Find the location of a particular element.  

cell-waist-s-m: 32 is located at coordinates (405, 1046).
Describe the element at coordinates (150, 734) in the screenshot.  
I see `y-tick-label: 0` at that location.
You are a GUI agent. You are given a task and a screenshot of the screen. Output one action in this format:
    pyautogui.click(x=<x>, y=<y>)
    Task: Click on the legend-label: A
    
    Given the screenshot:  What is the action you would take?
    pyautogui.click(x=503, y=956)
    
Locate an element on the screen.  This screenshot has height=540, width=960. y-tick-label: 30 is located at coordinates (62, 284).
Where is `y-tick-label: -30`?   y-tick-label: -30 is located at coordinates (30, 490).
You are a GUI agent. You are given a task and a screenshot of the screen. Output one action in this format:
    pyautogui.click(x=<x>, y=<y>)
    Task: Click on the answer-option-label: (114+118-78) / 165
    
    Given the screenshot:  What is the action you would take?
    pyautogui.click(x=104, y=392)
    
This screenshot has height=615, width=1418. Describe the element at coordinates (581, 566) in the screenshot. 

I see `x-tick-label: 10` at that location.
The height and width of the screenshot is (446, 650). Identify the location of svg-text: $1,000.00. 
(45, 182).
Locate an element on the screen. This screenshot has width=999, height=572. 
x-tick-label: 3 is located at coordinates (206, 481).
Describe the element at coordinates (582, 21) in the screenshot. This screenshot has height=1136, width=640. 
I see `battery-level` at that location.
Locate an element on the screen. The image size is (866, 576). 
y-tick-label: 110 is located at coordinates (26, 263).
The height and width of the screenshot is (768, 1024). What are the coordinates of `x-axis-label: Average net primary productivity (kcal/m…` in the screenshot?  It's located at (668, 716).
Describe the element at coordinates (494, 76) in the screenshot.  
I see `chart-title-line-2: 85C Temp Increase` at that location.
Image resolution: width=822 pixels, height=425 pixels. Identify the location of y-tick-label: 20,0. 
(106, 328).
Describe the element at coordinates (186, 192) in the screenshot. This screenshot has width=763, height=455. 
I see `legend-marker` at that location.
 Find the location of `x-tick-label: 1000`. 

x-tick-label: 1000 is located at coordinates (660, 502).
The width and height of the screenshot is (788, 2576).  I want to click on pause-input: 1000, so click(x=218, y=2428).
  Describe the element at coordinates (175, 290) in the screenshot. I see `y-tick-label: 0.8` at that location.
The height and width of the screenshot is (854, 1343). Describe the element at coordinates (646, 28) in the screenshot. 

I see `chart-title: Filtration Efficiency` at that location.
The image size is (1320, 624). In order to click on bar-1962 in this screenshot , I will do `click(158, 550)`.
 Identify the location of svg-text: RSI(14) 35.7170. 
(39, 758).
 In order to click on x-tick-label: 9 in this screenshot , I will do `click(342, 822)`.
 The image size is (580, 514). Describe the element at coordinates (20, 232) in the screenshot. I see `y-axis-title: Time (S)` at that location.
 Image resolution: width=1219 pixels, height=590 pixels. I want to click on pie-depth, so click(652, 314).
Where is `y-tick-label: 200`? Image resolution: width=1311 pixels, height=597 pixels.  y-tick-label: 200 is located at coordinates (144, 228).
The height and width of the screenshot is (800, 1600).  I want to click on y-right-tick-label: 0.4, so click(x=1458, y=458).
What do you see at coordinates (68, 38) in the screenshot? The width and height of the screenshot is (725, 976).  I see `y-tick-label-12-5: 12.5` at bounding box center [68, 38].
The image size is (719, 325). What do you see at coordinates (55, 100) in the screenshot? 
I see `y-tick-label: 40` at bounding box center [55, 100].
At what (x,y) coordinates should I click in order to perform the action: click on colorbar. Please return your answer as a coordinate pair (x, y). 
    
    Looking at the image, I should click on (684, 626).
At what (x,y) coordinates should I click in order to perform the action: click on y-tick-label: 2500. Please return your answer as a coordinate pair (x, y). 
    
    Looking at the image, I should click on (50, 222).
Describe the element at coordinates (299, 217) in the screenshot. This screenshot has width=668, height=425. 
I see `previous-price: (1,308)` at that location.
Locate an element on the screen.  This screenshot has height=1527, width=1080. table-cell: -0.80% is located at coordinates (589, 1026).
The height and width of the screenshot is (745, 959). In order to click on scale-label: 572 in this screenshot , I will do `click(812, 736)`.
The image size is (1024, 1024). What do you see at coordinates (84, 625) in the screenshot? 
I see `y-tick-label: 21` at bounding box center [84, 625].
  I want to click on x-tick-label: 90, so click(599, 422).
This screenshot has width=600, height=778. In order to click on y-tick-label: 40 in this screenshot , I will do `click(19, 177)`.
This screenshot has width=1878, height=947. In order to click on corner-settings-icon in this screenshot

---+---

### Work order
Render every line of the data above as a numbered list, and skip any blank lines.

### Your solution
1. Find the location of a particular element.  
2. cell-waist-s-m: 32 is located at coordinates (405, 1046).
3. Describe the element at coordinates (150, 734) in the screenshot.  
4. I see `y-tick-label: 0` at that location.
5. You are a GUI agent. You are given a task and a screenshot of the screen. Output one action in this format:
6.     pyautogui.click(x=<x>, y=<y>)
7.     Task: Click on the legend-label: A
8.     Given the screenshot:  What is the action you would take?
9.     pyautogui.click(x=503, y=956)
10. Locate an element on the screen.  This screenshot has height=540, width=960. y-tick-label: 30 is located at coordinates (62, 284).
11. Where is `y-tick-label: -30`?   y-tick-label: -30 is located at coordinates (30, 490).
12. You are a GUI agent. You are given a task and a screenshot of the screen. Output one action in this format:
13.     pyautogui.click(x=<x>, y=<y>)
14.     Task: Click on the answer-option-label: (114+118-78) / 165
15.     Given the screenshot:  What is the action you would take?
16.     pyautogui.click(x=104, y=392)
17. This screenshot has height=615, width=1418. Describe the element at coordinates (581, 566) in the screenshot. 
18. I see `x-tick-label: 10` at that location.
19. The height and width of the screenshot is (446, 650). Identify the location of svg-text: $1,000.00. 
20. (45, 182).
21. Locate an element on the screen. This screenshot has width=999, height=572. 
22. x-tick-label: 3 is located at coordinates (206, 481).
23. Describe the element at coordinates (582, 21) in the screenshot. This screenshot has height=1136, width=640. 
24. I see `battery-level` at that location.
25. Locate an element on the screen. The image size is (866, 576). 
26. y-tick-label: 110 is located at coordinates (26, 263).
27. The height and width of the screenshot is (768, 1024). What are the coordinates of `x-axis-label: Average net primary productivity (kcal/m…` in the screenshot?  It's located at (668, 716).
28. Describe the element at coordinates (494, 76) in the screenshot.  
29. I see `chart-title-line-2: 85C Temp Increase` at that location.
30. Image resolution: width=822 pixels, height=425 pixels. Identify the location of y-tick-label: 20,0. 
31. (106, 328).
32. Describe the element at coordinates (186, 192) in the screenshot. This screenshot has width=763, height=455. 
33. I see `legend-marker` at that location.
34.  Find the location of `x-tick-label: 1000`. 
35. x-tick-label: 1000 is located at coordinates (660, 502).
36. The width and height of the screenshot is (788, 2576).  I want to click on pause-input: 1000, so click(x=218, y=2428).
37.   Describe the element at coordinates (175, 290) in the screenshot. I see `y-tick-label: 0.8` at that location.
38. The height and width of the screenshot is (854, 1343). Describe the element at coordinates (646, 28) in the screenshot. 
39. I see `chart-title: Filtration Efficiency` at that location.
40. The image size is (1320, 624). In order to click on bar-1962 in this screenshot , I will do `click(158, 550)`.
41.  Identify the location of svg-text: RSI(14) 35.7170. 
42. (39, 758).
43.  In order to click on x-tick-label: 9 in this screenshot , I will do `click(342, 822)`.
44.  The image size is (580, 514). Describe the element at coordinates (20, 232) in the screenshot. I see `y-axis-title: Time (S)` at that location.
45.  Image resolution: width=1219 pixels, height=590 pixels. I want to click on pie-depth, so click(652, 314).
46. Where is `y-tick-label: 200`? Image resolution: width=1311 pixels, height=597 pixels.  y-tick-label: 200 is located at coordinates (144, 228).
47. The height and width of the screenshot is (800, 1600).  I want to click on y-right-tick-label: 0.4, so click(x=1458, y=458).
48. What do you see at coordinates (68, 38) in the screenshot? The width and height of the screenshot is (725, 976).  I see `y-tick-label-12-5: 12.5` at bounding box center [68, 38].
49. The image size is (719, 325). What do you see at coordinates (55, 100) in the screenshot? 
50. I see `y-tick-label: 40` at bounding box center [55, 100].
51. At what (x,y) coordinates should I click in order to perform the action: click on colorbar. Please return your answer as a coordinate pair (x, y). 
52.     Looking at the image, I should click on (684, 626).
53. At what (x,y) coordinates should I click in order to perform the action: click on y-tick-label: 2500. Please return your answer as a coordinate pair (x, y). 
54.     Looking at the image, I should click on (50, 222).
55. Describe the element at coordinates (299, 217) in the screenshot. This screenshot has width=668, height=425. 
56. I see `previous-price: (1,308)` at that location.
57. Locate an element on the screen.  This screenshot has height=1527, width=1080. table-cell: -0.80% is located at coordinates (589, 1026).
58. The height and width of the screenshot is (745, 959). In order to click on scale-label: 572 in this screenshot , I will do `click(812, 736)`.
59. The image size is (1024, 1024). What do you see at coordinates (84, 625) in the screenshot? 
60. I see `y-tick-label: 21` at bounding box center [84, 625].
61.   I want to click on x-tick-label: 90, so click(599, 422).
62. This screenshot has width=600, height=778. In order to click on y-tick-label: 40 in this screenshot , I will do `click(19, 177)`.
63. This screenshot has width=1878, height=947. In order to click on corner-settings-icon in this screenshot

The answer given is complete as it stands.